--- START ---

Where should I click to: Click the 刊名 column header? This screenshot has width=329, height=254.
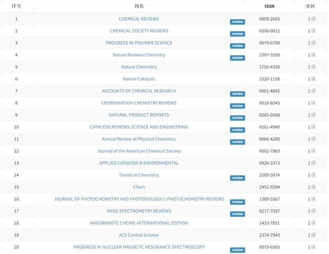pos(139,6)
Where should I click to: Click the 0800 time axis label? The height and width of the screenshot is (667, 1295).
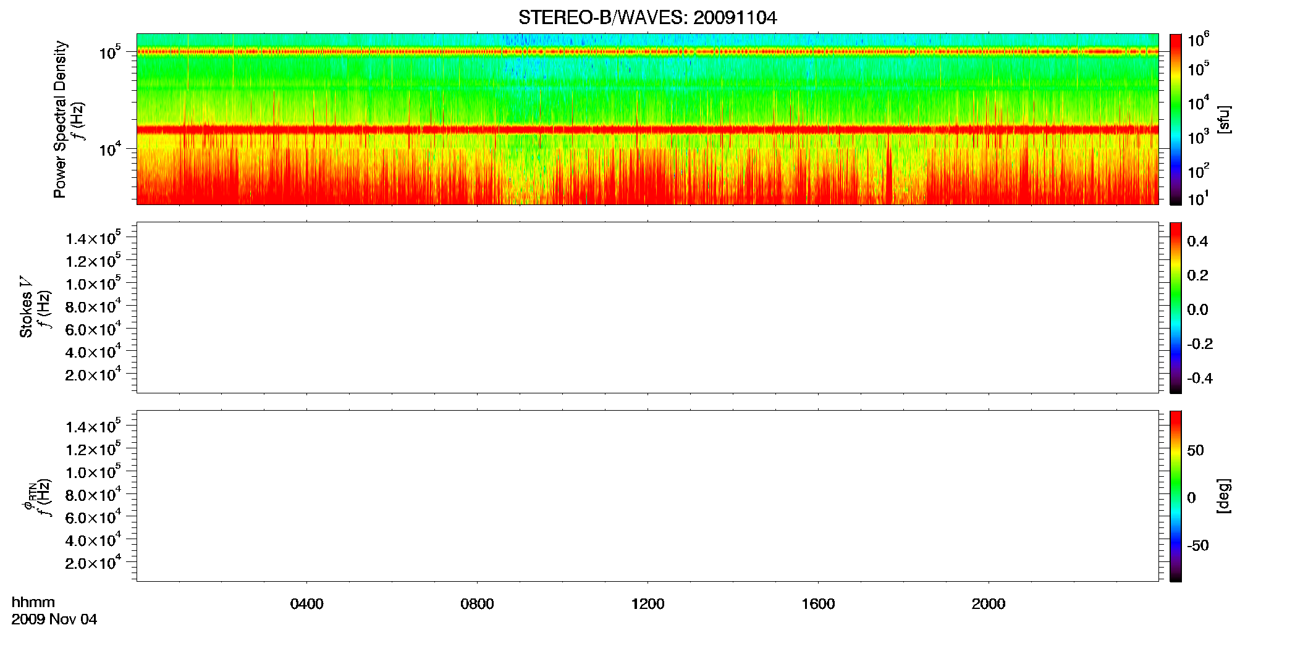coord(477,604)

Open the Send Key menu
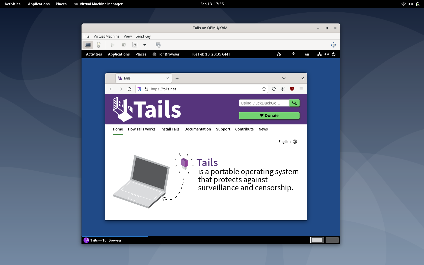coord(143,36)
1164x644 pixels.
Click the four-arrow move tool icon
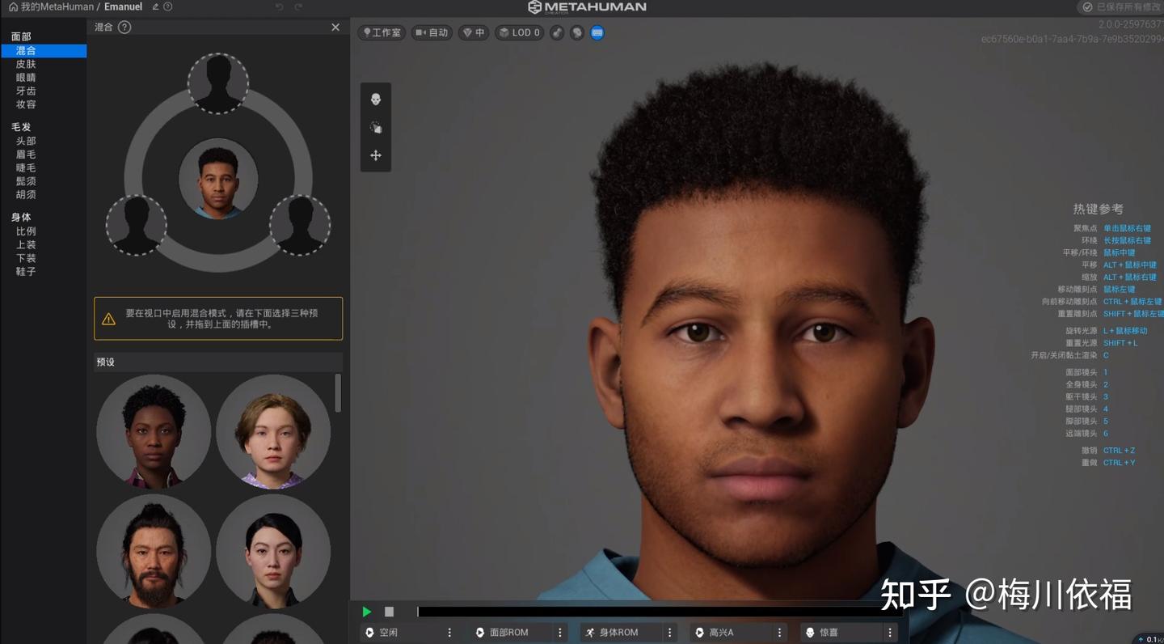[376, 155]
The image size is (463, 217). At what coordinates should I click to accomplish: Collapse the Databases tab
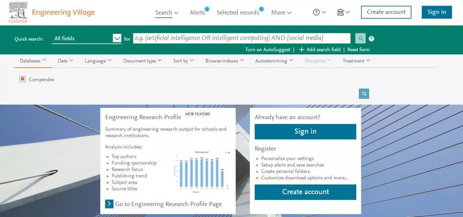click(33, 61)
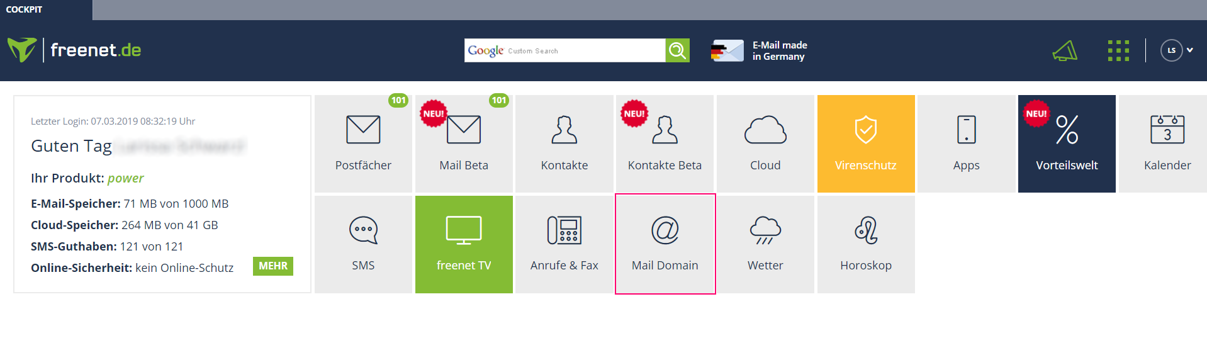Open the Kontakte tile
The width and height of the screenshot is (1207, 355).
[564, 144]
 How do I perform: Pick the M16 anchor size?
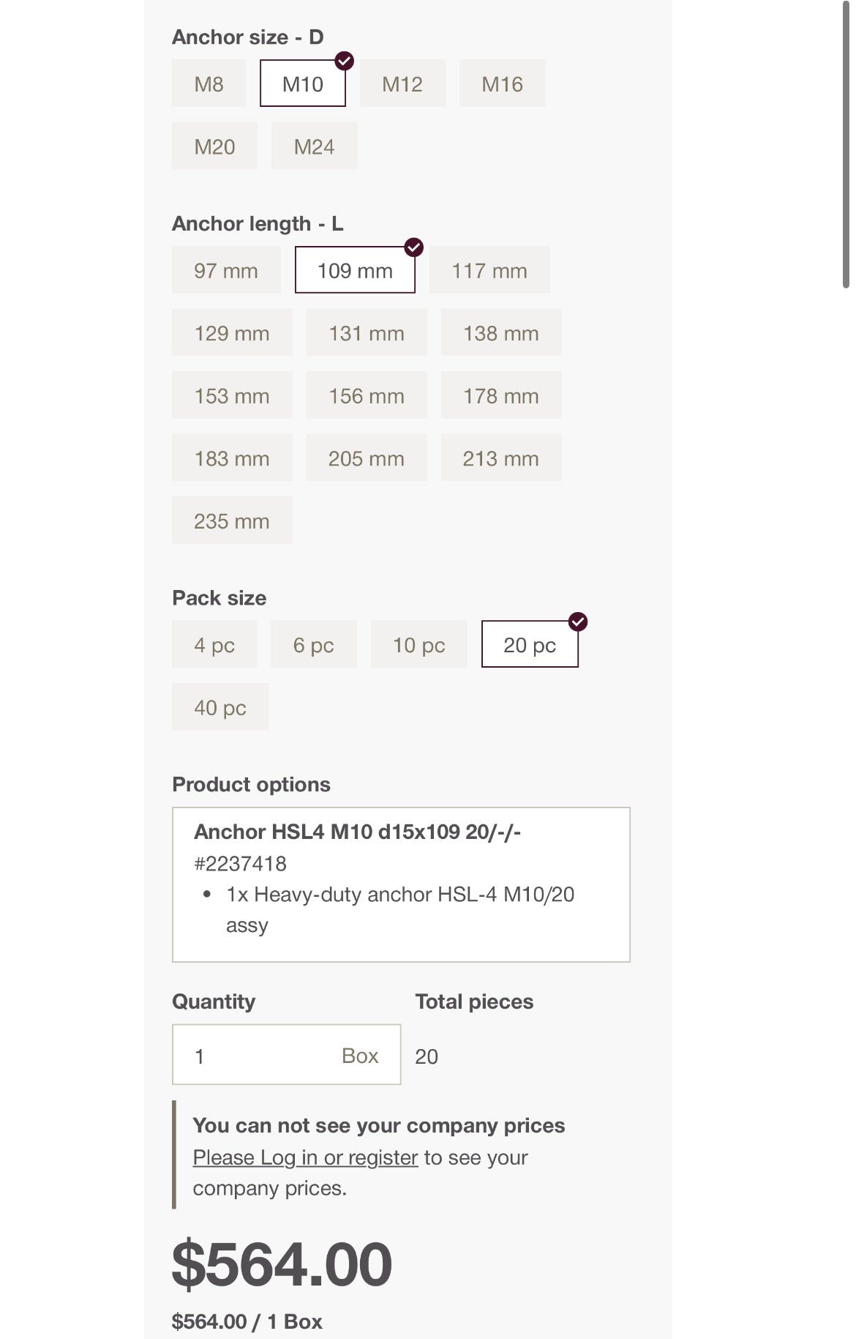click(x=502, y=84)
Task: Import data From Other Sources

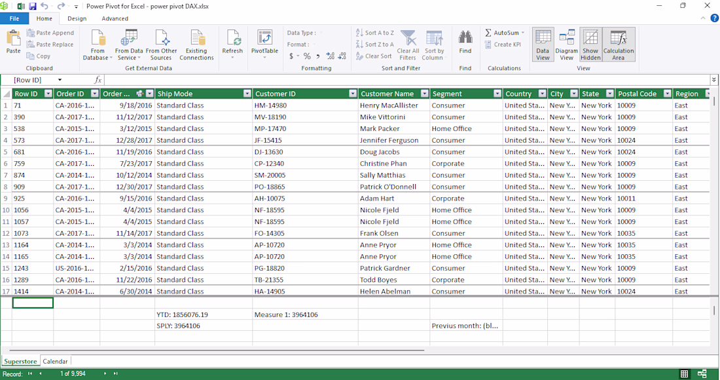Action: click(x=161, y=45)
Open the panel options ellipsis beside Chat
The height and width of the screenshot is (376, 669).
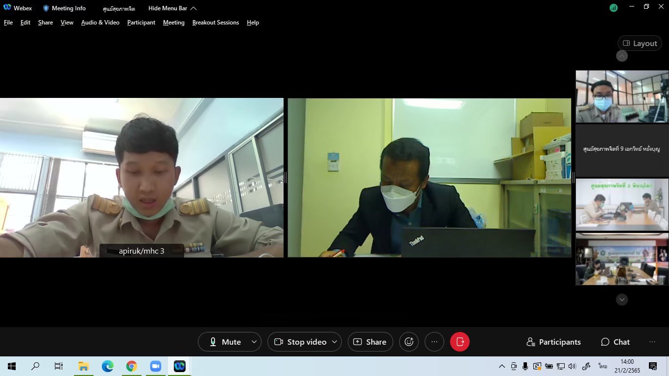tap(652, 342)
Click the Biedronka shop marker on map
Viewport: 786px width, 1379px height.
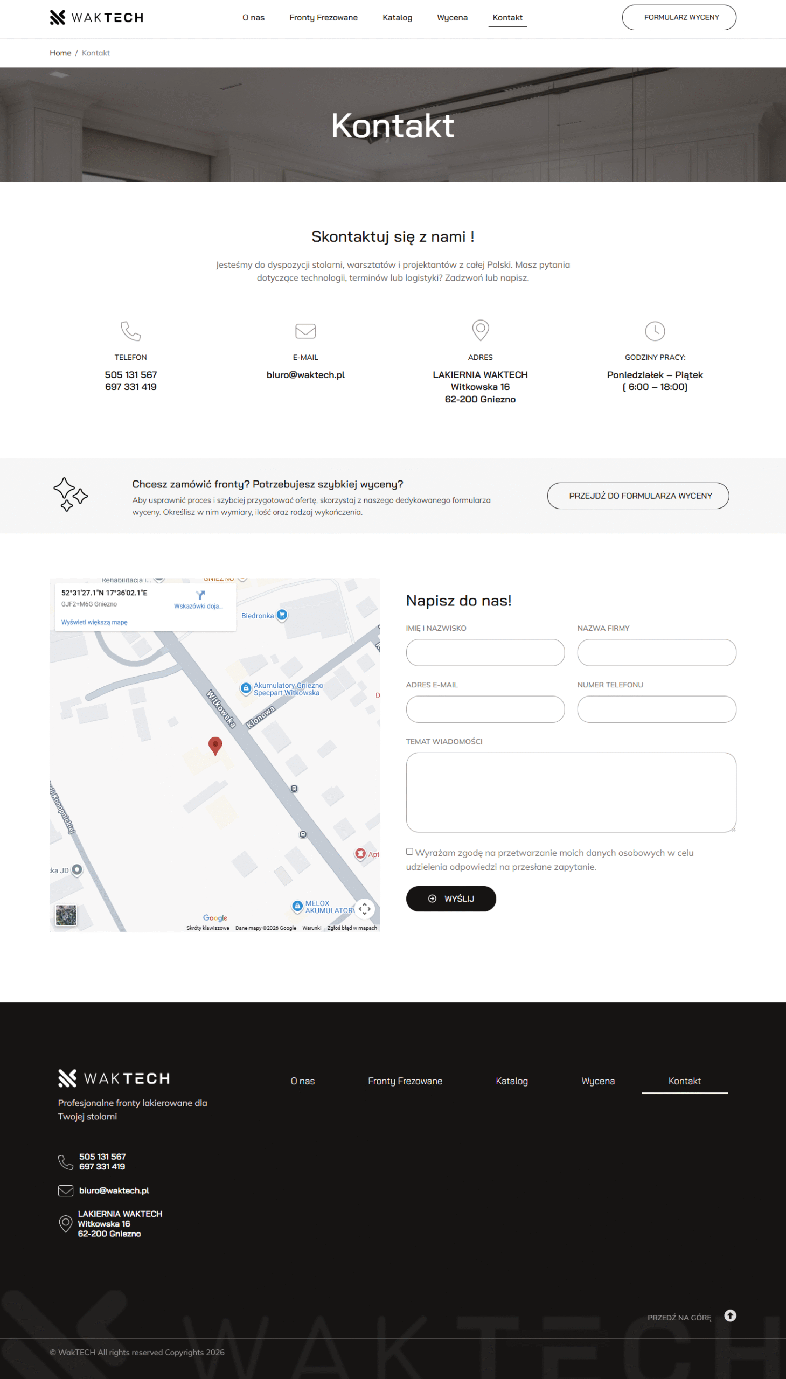pos(281,615)
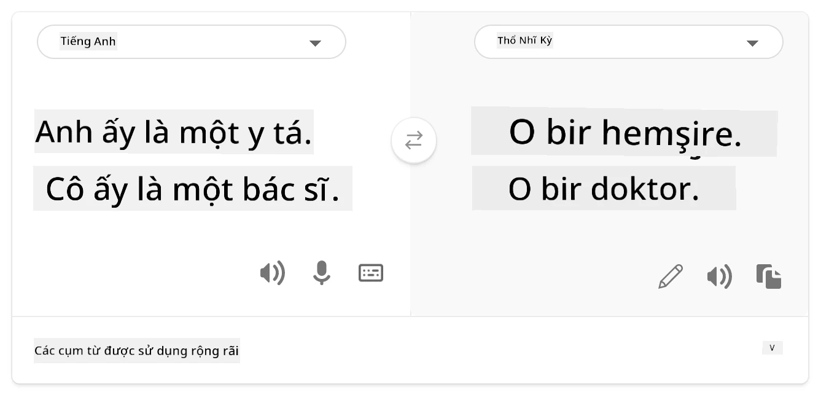Click source line 'Cô ấy là một bác sĩ.'
829x408 pixels.
(x=193, y=189)

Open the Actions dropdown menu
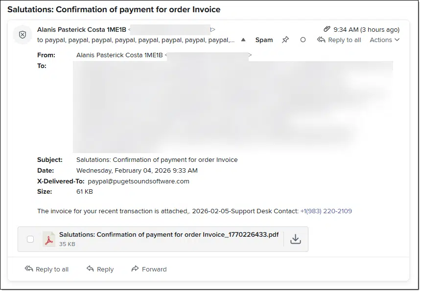coord(384,40)
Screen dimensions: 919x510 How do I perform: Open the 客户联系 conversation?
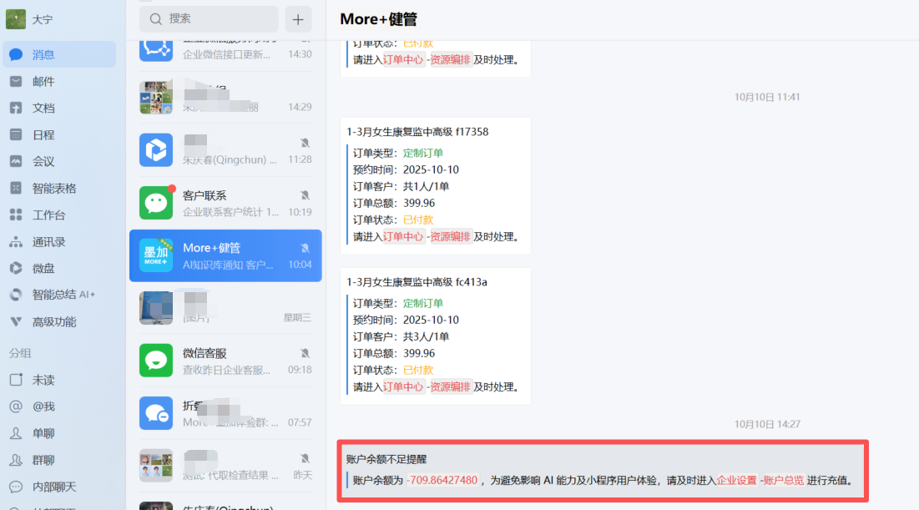[225, 203]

--- END ---

* PROBLEM DESCRIPTION
Give again, word for word, the line that contains "Click the Biedronka shop marker on map" and every line after it through the end of the entries; omit the pictures.

* ANSWER SPACE
Click the Biedronka shop marker on map
Viewport: 786px width, 1379px height.
pos(281,615)
Click source line 'Cô ấy là một bác sĩ.'
829x408 pixels.
(x=193, y=189)

Open the Actions dropdown menu
coord(384,40)
Screen dimensions: 919x510 How do I perform: Open the 客户联系 conversation?
[225, 203]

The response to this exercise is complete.